START Records supplied

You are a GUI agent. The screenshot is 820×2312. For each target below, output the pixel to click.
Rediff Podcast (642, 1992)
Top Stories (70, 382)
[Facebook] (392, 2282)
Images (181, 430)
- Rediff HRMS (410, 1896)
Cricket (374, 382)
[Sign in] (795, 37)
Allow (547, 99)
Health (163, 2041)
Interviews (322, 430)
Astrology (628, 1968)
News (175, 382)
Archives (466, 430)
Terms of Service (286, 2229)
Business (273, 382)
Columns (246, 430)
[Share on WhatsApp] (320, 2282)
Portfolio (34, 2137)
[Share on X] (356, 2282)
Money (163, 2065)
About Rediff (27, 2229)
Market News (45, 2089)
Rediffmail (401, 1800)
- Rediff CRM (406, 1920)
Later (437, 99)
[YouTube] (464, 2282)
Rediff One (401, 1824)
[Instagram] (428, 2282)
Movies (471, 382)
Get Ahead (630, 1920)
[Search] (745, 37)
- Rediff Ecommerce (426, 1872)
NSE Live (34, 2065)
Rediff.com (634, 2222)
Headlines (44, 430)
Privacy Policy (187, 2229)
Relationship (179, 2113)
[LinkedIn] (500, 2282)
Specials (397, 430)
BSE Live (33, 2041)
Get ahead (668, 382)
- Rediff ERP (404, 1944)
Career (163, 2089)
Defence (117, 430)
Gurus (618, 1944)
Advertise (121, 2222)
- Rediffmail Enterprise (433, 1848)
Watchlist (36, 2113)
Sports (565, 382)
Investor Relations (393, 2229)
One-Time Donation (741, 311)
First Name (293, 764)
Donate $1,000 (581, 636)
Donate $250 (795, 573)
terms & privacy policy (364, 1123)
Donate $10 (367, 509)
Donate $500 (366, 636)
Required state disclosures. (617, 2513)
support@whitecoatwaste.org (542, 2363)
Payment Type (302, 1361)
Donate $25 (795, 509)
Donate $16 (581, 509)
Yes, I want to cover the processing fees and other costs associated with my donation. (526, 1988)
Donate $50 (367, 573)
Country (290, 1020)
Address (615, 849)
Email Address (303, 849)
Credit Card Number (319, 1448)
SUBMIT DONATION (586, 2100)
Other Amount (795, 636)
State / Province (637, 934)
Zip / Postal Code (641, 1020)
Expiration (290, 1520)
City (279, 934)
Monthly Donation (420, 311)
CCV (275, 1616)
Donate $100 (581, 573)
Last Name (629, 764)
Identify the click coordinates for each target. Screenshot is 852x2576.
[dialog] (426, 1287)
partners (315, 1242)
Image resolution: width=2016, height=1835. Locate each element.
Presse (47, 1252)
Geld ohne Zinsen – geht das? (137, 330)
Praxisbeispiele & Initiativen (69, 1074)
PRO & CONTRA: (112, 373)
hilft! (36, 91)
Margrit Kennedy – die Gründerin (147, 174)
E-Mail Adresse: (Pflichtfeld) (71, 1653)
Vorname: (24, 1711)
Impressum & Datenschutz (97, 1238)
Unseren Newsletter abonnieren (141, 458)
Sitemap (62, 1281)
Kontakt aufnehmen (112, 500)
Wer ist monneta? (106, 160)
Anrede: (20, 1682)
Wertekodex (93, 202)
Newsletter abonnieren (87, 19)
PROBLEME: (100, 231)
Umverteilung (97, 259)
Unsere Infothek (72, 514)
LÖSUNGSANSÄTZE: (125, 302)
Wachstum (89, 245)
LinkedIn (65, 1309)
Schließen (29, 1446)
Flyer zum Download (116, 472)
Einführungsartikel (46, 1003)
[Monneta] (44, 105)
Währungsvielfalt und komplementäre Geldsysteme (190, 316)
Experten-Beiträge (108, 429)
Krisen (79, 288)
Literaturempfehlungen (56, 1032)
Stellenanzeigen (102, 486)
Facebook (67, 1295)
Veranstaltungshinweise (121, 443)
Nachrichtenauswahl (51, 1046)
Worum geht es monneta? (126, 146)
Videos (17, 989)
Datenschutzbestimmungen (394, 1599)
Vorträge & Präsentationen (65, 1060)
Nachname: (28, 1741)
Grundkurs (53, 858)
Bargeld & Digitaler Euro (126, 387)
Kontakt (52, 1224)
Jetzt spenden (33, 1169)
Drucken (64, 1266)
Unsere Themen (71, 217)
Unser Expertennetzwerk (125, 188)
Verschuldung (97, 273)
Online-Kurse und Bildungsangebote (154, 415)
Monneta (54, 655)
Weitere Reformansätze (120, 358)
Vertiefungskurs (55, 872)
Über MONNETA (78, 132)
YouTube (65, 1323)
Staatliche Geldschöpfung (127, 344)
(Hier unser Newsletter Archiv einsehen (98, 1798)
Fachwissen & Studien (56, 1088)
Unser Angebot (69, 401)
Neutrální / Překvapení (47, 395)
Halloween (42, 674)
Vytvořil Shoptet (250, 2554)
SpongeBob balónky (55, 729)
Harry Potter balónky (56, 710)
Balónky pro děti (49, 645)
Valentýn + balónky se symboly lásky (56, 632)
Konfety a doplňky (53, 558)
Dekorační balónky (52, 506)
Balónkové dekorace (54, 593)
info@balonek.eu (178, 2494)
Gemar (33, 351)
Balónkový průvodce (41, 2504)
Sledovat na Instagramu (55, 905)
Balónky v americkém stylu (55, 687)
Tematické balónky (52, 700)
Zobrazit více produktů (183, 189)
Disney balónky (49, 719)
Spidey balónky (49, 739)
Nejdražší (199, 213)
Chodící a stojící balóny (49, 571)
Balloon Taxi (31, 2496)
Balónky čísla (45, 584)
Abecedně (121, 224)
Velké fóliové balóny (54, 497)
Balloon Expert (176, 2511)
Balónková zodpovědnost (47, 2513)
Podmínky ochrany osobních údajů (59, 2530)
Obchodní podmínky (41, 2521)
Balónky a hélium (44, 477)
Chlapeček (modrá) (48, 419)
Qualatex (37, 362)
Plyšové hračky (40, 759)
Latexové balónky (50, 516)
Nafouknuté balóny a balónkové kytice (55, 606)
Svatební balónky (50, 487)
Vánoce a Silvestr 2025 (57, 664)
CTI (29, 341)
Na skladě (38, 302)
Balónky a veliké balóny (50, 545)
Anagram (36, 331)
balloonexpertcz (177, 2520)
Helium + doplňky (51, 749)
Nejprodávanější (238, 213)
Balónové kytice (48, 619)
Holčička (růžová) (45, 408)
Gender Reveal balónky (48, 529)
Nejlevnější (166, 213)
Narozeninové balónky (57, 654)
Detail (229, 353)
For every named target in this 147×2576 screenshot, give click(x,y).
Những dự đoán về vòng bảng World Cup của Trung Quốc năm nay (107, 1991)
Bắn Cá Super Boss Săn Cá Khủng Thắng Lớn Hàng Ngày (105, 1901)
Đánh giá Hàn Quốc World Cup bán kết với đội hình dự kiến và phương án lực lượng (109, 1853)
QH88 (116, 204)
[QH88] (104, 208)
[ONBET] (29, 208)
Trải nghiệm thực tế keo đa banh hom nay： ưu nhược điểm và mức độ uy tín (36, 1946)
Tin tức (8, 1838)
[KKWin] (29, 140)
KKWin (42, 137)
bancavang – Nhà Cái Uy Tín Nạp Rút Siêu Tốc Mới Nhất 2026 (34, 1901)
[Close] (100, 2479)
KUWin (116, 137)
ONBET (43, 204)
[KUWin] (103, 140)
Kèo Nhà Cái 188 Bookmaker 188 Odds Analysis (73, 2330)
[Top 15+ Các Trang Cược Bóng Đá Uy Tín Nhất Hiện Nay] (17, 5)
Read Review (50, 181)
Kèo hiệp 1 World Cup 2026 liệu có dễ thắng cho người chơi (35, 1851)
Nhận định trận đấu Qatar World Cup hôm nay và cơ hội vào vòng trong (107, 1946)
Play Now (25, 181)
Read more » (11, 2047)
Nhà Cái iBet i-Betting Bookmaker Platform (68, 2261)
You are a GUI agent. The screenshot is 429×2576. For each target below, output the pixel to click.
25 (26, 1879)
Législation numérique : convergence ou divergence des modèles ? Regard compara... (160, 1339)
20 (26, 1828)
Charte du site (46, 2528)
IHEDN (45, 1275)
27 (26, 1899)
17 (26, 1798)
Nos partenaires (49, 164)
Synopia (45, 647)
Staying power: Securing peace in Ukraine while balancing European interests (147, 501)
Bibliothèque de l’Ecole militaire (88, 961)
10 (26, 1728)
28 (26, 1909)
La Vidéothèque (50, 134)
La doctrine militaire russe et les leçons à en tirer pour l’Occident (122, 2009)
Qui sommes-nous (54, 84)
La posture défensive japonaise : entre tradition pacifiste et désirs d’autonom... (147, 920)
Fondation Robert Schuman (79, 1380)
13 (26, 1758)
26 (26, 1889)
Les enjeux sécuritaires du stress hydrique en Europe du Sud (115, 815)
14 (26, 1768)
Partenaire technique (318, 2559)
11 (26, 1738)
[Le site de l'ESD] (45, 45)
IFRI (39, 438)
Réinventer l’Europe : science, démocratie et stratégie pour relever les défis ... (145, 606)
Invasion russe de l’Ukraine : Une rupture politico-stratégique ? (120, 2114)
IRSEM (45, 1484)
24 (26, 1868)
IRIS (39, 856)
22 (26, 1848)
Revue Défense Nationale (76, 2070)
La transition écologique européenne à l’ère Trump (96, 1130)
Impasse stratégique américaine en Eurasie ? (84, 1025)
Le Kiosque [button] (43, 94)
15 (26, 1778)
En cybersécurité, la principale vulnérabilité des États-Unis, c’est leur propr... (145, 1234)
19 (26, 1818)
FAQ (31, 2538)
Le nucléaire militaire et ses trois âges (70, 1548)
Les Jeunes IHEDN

END Records supplied

[Task item] For the material above, reproduce exactly the lines from the line with "Vorträge & Präsentationen (65, 1060)" to the line with "Valentýn + balónky se symboly lásky (56, 632)", inclusive, and exclude all others.

[Your solution]
Vorträge & Präsentationen (65, 1060)
Nachname: (28, 1741)
Grundkurs (53, 858)
Bargeld & Digitaler Euro (126, 387)
Kontakt (52, 1224)
Jetzt spenden (33, 1169)
Drucken (64, 1266)
Unsere Themen (71, 217)
Unser Expertennetzwerk (125, 188)
Verschuldung (97, 273)
Online-Kurse und Bildungsangebote (154, 415)
Monneta (54, 655)
Weitere Reformansätze (120, 358)
Vertiefungskurs (55, 872)
Über MONNETA (78, 132)
YouTube (65, 1323)
Staatliche Geldschöpfung (127, 344)
(Hier unser Newsletter Archiv einsehen (98, 1798)
Fachwissen & Studien (56, 1088)
Unser Angebot (69, 401)
Neutrální / Překvapení (47, 395)
Halloween (42, 674)
Vytvořil Shoptet (250, 2554)
SpongeBob balónky (55, 729)
Harry Potter balónky (56, 710)
Balónky pro děti (49, 645)
Valentýn + balónky se symboly lásky (56, 632)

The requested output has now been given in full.